:: YOUR ASSIGNMENT ::
Whatever appears in the records should be given again exactly, down to the last mark.

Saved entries
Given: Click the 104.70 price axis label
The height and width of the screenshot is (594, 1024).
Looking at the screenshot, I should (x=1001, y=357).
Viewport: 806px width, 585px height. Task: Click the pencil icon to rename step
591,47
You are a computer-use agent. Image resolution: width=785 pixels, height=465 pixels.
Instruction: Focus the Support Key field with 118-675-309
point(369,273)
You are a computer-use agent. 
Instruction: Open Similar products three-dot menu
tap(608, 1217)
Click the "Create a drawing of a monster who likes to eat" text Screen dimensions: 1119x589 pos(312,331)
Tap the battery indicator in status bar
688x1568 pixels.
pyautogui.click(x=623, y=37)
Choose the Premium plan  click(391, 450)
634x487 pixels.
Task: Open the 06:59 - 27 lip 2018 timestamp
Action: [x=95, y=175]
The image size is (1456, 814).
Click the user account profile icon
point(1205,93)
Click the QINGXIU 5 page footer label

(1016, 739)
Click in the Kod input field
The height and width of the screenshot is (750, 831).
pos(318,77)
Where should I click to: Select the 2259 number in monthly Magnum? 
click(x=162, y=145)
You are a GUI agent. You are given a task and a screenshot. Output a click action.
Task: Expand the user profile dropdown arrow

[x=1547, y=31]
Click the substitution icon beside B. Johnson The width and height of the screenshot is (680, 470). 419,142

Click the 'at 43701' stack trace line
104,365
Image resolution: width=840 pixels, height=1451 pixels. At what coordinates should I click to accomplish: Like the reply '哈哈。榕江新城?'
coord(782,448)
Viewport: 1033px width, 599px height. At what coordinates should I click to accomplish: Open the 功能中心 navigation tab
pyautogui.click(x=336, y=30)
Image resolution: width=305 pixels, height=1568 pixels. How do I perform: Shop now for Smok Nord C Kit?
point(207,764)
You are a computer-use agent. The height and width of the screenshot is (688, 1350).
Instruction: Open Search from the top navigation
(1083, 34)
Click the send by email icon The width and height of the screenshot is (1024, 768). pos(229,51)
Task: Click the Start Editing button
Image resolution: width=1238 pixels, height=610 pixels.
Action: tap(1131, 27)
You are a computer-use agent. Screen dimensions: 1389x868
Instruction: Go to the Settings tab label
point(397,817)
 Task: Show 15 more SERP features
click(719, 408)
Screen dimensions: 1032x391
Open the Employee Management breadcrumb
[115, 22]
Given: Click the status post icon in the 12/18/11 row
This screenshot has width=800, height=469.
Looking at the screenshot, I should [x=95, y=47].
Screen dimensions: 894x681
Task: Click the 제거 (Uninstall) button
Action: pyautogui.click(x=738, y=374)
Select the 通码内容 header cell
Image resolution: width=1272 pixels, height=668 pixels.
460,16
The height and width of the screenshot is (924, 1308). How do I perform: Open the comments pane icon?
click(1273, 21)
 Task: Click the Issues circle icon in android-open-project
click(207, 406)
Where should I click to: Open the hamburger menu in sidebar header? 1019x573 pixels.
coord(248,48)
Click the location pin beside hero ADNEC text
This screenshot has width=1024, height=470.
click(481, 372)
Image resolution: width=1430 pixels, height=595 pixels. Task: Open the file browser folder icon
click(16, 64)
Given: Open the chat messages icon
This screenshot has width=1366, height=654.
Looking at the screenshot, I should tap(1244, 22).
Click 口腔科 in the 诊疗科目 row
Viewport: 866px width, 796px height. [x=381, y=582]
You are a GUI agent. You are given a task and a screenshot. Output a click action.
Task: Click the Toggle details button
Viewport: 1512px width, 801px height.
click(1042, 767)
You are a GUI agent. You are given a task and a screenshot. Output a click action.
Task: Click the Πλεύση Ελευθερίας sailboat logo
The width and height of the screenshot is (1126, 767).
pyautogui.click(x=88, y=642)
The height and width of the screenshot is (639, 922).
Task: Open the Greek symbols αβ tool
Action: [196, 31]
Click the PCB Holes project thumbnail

:: WRITTEN RESPONSE ::
Given: Click the 104.70 price axis label
The height and width of the screenshot is (594, 1024).
Looking at the screenshot, I should (x=1001, y=357).
Viewport: 806px width, 585px height. Task: Click the pencil icon to rename step
591,47
You are a computer-use agent. Image resolution: width=785 pixels, height=465 pixels.
Instruction: Focus the Support Key field with 118-675-309
point(369,273)
You are a computer-use agent. 
Instruction: Open Similar products three-dot menu
tap(608, 1217)
Click the "Create a drawing of a monster who likes to eat" text Screen dimensions: 1119x589 pos(312,331)
Tap the battery indicator in status bar
688x1568 pixels.
pyautogui.click(x=623, y=37)
Choose the Premium plan  click(391, 450)
634x487 pixels.
Task: Open the 06:59 - 27 lip 2018 timestamp
Action: [x=95, y=175]
The image size is (1456, 814).
Click the user account profile icon
point(1205,93)
Click the QINGXIU 5 page footer label

(1016, 739)
Click in the Kod input field
The height and width of the screenshot is (750, 831).
pos(318,77)
Where should I click to: Select the 2259 number in monthly Magnum? 
click(x=162, y=145)
You are a GUI agent. You are given a task and a screenshot. Output a click action.
Task: Expand the user profile dropdown arrow

[x=1547, y=31]
Click the substitution icon beside B. Johnson The width and height of the screenshot is (680, 470). 419,142

Click the 'at 43701' stack trace line
104,365
Image resolution: width=840 pixels, height=1451 pixels. At what coordinates should I click to accomplish: Like the reply '哈哈。榕江新城?'
coord(782,448)
Viewport: 1033px width, 599px height. At what coordinates should I click to accomplish: Open the 功能中心 navigation tab
pyautogui.click(x=336, y=30)
Image resolution: width=305 pixels, height=1568 pixels. How do I perform: Shop now for Smok Nord C Kit?
point(207,764)
You are a computer-use agent. The height and width of the screenshot is (688, 1350).
Instruction: Open Search from the top navigation
(1083, 34)
Click the send by email icon The width and height of the screenshot is (1024, 768). pos(229,51)
Task: Click the Start Editing button
Image resolution: width=1238 pixels, height=610 pixels.
Action: tap(1131, 27)
You are a computer-use agent. Screen dimensions: 1389x868
Instruction: Go to the Settings tab label
point(397,817)
 Task: Show 15 more SERP features
click(719, 408)
Screen dimensions: 1032x391
Open the Employee Management breadcrumb
[115, 22]
Given: Click the status post icon in the 12/18/11 row
This screenshot has width=800, height=469.
Looking at the screenshot, I should [x=95, y=47].
Screen dimensions: 894x681
Task: Click the 제거 (Uninstall) button
Action: pyautogui.click(x=738, y=374)
Select the 通码内容 header cell
Image resolution: width=1272 pixels, height=668 pixels.
460,16
The height and width of the screenshot is (924, 1308). How do I perform: Open the comments pane icon?
click(1273, 21)
 Task: Click the Issues circle icon in android-open-project
click(207, 406)
Where should I click to: Open the hamburger menu in sidebar header? 1019x573 pixels.
coord(248,48)
Click the location pin beside hero ADNEC text
This screenshot has width=1024, height=470.
click(481, 372)
Image resolution: width=1430 pixels, height=595 pixels. Task: Open the file browser folder icon
click(16, 64)
Given: Open the chat messages icon
This screenshot has width=1366, height=654.
Looking at the screenshot, I should tap(1244, 22).
Click 口腔科 in the 诊疗科目 row
Viewport: 866px width, 796px height. [x=381, y=582]
You are a GUI agent. You are given a task and a screenshot. Output a click action.
Task: Click the Toggle details button
Viewport: 1512px width, 801px height.
click(1042, 767)
You are a GUI agent. You are given a task and a screenshot. Output a click action.
Task: Click the Πλεύση Ελευθερίας sailboat logo
The width and height of the screenshot is (1126, 767).
pyautogui.click(x=88, y=642)
The height and width of the screenshot is (639, 922).
Task: Open the Greek symbols αβ tool
Action: [196, 31]
Click the PCB Holes project thumbnail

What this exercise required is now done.